Demerol Interactions
Demerol interacts with a number of other medications, including muscle relaxants, antidepressants, benzodiazepines, and alcohol. It is especially dangerous to use if the patient is using monoamine oxidase inhibitor (MAOI) type antidepressants. Such patients may suffer agitation, delerium, headache, convulsions, hyperthermia. It is thought to be caused by an increase in cerebral serotonin concentrations.

Demerol is also relatively contraindicated for use when a patient is suffering from gallbladder, liver, or kidney disease, has a history of seizures or epilepsy, has an enlarged prostate or urinary retention problems, or suffers from hyperthyroidism, asthma, or Addison's disease.

Adverse effects of Demerol
Users of Demerol may experience serious adverse effects.
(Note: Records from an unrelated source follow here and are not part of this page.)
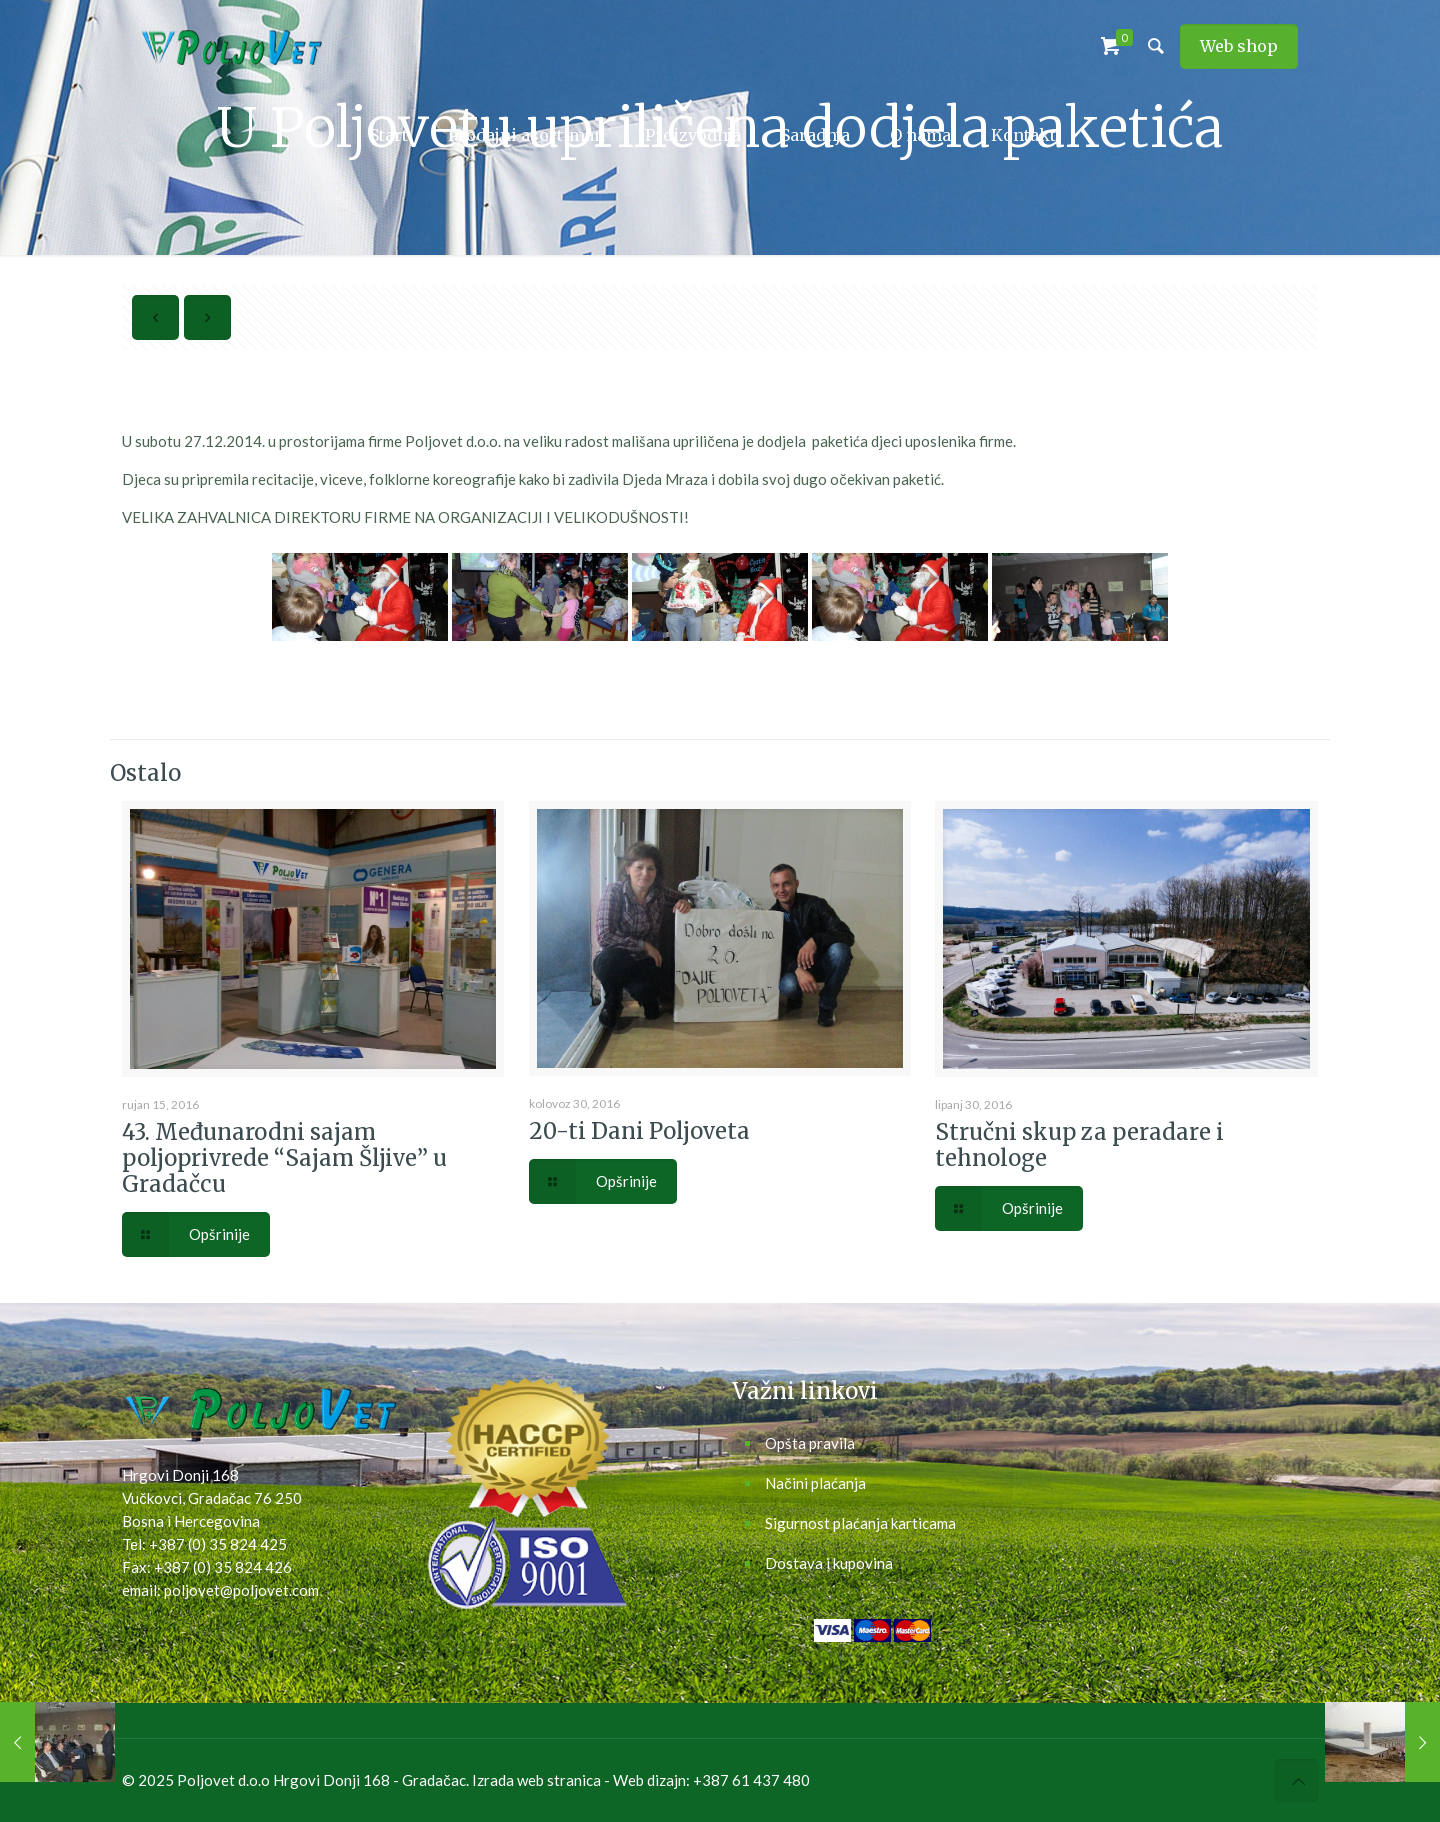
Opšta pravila (810, 1443)
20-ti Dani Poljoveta (639, 1131)
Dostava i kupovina (829, 1563)
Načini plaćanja (815, 1483)
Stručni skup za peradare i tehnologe (1079, 1145)
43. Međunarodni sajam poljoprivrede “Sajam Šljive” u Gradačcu (284, 1158)
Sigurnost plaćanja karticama (860, 1523)
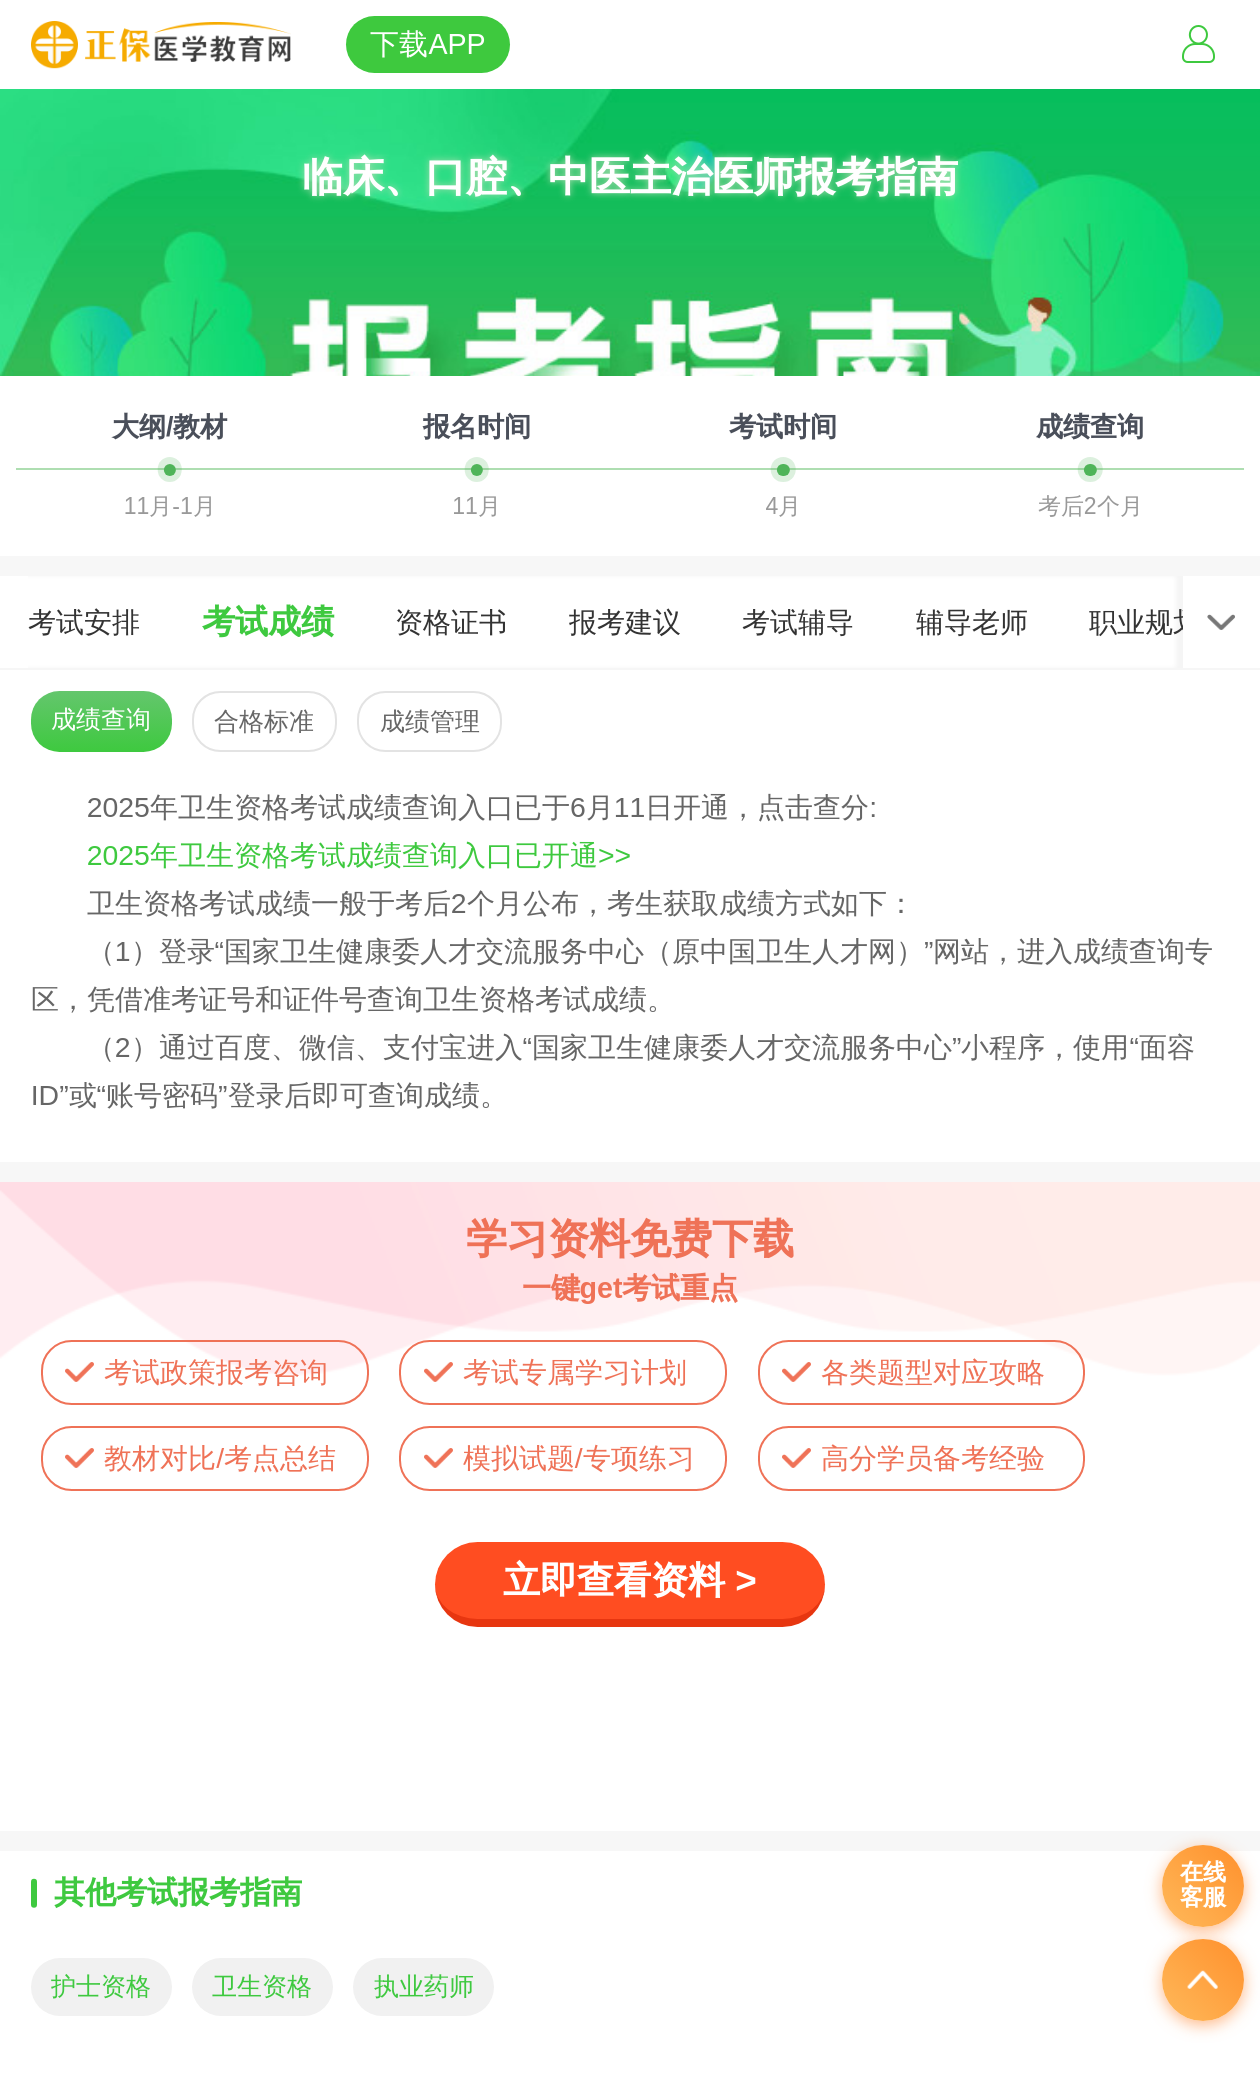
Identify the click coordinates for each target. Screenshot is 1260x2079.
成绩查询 (101, 719)
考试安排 (84, 622)
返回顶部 (1203, 1980)
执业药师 (424, 1986)
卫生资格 (262, 1986)
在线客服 (1203, 1885)
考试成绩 (268, 621)
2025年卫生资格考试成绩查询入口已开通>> (359, 855)
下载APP (427, 44)
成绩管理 (430, 721)
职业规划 (1145, 622)
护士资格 (101, 1986)
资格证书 (451, 622)
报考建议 (625, 622)
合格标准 (264, 721)
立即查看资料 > (630, 1580)
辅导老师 (972, 622)
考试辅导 (798, 622)
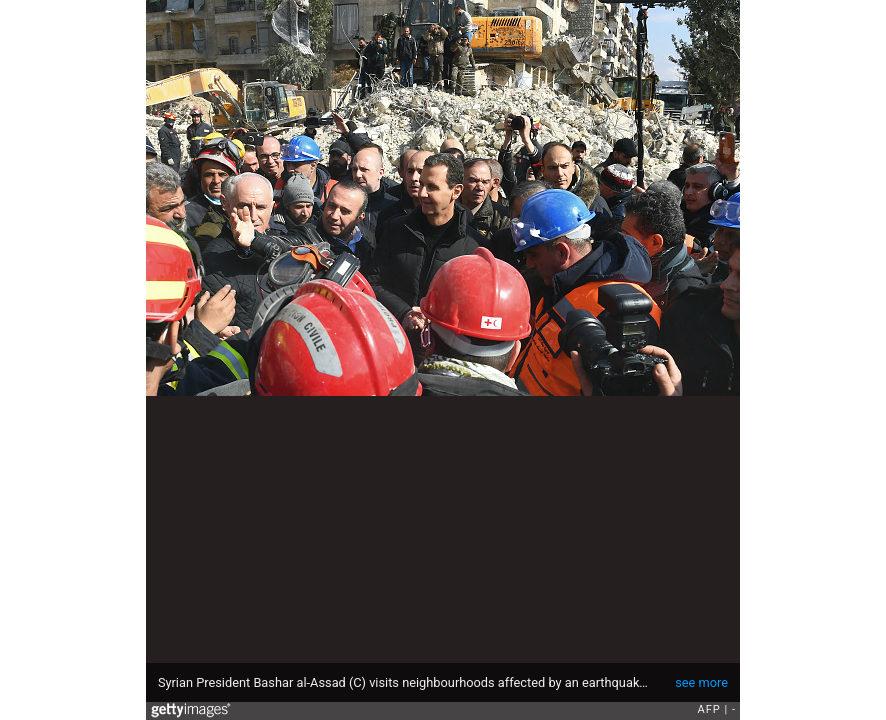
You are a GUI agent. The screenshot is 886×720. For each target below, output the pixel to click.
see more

These include asthma, swelling of the mucous membranes of the nose and throat, swelling of the lips, tongue, or face, seizures, cold and clammy skin, or dizziness and possible unconsciousness. The presence of any of these side effects is an indicator to stop using Demerol immediately and seek immediate medical attention.

Less serious side effects include constipation, dry mouth, lightheadedness, itchiness, muscular twitches, and nausea.

What happens if I overdose?
• Seek emergency medical attention if an overdose is suspected.
• Symptoms of a Demerol overdose include slow breathing, seizures, dizziness, weakness, loss of consciousness, coma, confusion, tiredness, cold and clammy skin, and small pupils.